Ottawa released its annual Immigration Levels Plan, with some significant changes that will curb net inflows in the coming years. To say that immigration has become one of the most significant economic issues in Canada would be an understatement; in fact, it might be right at the top given the large and widespread impacts. Here are some of the details and implications:
Permanent Immigration Targets Reduced
Annual permanent resident (PR) targets will be cut to 395k in 2025, slowing further to 365k by 2027. That’s down from an expected 485k this year, and a meaningful shift down from previously-planned levels of 500k per year going forward.

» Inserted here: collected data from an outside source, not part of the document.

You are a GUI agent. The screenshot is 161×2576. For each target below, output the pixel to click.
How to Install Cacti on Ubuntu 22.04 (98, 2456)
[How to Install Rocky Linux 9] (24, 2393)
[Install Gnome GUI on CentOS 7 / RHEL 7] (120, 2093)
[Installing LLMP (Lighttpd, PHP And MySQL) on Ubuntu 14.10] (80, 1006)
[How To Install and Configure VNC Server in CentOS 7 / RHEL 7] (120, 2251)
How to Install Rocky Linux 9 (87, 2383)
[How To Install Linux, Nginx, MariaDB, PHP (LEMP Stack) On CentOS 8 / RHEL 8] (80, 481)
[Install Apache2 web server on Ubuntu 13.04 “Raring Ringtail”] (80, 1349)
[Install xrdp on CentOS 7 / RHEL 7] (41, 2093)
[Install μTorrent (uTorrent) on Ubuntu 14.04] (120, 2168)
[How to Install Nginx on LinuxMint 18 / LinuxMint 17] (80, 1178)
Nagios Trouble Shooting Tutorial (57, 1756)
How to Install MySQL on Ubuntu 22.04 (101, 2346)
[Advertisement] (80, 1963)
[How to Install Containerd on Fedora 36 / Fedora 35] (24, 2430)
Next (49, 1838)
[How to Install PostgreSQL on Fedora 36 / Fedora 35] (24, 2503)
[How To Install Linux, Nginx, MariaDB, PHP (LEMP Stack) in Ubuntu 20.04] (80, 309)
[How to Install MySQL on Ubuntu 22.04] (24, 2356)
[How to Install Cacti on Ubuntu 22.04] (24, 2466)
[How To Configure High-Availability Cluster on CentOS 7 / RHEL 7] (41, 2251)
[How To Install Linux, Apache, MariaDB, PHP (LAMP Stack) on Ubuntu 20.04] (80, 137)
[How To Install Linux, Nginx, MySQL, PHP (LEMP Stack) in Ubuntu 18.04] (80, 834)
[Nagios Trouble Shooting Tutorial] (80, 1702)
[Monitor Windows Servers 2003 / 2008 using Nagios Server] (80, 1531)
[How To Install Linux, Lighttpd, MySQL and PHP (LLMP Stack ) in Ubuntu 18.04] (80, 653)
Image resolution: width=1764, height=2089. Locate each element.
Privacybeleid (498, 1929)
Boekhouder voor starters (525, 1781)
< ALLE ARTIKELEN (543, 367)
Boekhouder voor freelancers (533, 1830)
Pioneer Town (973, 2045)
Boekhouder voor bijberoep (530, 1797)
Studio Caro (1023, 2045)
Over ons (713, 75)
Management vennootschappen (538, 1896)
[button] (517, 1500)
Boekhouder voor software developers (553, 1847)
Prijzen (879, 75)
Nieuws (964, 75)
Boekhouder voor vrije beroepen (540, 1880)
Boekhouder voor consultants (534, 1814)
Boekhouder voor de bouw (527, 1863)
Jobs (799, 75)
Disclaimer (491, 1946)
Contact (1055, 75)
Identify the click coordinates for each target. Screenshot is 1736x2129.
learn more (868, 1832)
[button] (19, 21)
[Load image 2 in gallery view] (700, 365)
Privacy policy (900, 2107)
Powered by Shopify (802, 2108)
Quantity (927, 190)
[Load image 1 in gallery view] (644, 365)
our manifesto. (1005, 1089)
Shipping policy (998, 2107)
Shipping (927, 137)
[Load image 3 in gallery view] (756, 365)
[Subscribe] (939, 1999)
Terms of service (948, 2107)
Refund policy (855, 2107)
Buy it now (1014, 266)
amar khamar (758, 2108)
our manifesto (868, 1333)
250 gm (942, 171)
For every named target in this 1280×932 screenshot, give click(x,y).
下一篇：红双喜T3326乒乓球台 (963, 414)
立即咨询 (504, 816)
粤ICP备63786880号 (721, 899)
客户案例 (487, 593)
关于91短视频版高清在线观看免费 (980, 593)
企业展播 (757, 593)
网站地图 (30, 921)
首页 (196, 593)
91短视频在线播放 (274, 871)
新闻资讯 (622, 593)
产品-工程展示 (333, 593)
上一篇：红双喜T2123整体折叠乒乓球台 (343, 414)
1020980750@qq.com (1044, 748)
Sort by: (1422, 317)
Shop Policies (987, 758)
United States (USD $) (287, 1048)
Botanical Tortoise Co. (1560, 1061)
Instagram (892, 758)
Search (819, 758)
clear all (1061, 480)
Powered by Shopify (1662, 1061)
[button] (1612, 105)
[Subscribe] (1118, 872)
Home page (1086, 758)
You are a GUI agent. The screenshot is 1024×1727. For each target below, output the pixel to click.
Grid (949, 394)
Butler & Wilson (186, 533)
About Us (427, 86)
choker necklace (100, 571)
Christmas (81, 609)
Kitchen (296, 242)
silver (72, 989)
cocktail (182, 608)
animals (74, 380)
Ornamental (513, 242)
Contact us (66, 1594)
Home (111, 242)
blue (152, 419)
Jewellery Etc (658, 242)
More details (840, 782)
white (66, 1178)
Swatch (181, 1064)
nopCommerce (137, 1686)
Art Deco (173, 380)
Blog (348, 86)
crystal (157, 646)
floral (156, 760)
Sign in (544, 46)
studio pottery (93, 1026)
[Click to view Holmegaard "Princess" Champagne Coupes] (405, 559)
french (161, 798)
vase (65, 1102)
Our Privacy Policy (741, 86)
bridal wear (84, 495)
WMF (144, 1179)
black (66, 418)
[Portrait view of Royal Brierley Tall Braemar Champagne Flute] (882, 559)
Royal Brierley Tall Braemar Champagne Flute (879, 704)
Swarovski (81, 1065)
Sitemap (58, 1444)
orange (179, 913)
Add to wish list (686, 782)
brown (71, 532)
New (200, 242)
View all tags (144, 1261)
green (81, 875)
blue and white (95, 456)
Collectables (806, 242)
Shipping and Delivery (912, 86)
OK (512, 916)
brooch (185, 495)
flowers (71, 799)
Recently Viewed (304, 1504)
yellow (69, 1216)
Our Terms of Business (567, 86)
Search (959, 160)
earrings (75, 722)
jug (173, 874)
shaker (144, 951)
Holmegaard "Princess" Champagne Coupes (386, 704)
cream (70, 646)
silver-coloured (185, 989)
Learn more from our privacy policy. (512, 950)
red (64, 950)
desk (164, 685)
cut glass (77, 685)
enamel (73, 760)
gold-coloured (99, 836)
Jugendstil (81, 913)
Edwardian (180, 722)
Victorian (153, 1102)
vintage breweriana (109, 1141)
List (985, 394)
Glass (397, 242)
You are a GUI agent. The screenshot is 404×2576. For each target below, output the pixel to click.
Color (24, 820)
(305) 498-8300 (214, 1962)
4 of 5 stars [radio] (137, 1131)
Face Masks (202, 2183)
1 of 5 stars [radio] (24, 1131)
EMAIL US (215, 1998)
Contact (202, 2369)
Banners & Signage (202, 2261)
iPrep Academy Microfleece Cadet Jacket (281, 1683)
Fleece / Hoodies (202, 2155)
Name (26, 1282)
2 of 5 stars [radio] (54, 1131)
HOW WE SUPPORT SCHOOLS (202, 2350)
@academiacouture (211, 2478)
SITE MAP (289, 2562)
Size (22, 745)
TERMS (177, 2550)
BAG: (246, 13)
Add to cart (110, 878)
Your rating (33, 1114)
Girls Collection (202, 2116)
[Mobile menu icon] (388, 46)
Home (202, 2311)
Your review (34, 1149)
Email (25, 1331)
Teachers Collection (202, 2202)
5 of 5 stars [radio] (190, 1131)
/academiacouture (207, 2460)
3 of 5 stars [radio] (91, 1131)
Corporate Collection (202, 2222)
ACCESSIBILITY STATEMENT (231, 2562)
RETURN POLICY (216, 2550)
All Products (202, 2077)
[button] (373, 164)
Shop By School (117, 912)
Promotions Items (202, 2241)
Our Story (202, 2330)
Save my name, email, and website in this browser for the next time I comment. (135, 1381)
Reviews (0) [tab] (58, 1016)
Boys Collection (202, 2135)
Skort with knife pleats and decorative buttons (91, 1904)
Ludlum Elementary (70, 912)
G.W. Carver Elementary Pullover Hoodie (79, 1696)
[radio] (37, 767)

In terms of composition, cuts will be seen across the board, including economic immigrants under the Federal High Skilled program and Provincial Nominee Programs; as well as refugees and those under family programs.
Effectively this means that permanent immigration will go from adding 1.2 ppts per year to population growth to a cooler 0.9 ppts in the years ahead. While that seems like a modest trim, it’s symbolic, and makes hitting the temporary resident (TR) targets even tougher.
Temporary Resident Caps—The Crux of the Issue
For the first time, Ottawa is putting temporary resident targets in the official Immigration Levels Plan. This plan aims to reduce the share of TRs to 5% of the population by 2026 from just over 7% today. This is where the really significant impact lands as it implies net TR outflows of roughly 445k per year over the next two years. Ottawa has already announced reductions in international student intake levels. As well, restrictions on Temporary Foreign Worker hiring have been put in place in recent months. Priority will be placed on agricultural workers, and seasonal workers will not be impacted. TR inflows have been proportionally largest in Ontario and B.C.
Hitting these targets might prove to be a challenge, but it implies that overall Canadian population growth will run at about zero for the next two years. That would be a dramatic shift from above 3% today. TRs have accounted for the bulk of the explosion in the population, adding almost 2 ppts to Canadian population growth in the past year, or about 800k people.
Wide Ranging Implications
The biggest implication is that it will take stress off the economy and infrastructure that has become almost debilitating in recent years—think housing, services and infrastructure. The Bank of Canada views immigration as neutral for inflation over time. The latest Monetary Policy Report assumed population growth would slow to 1.5% through their projection horizon, so there is downside risk to that view if Ottawa carries out these targets.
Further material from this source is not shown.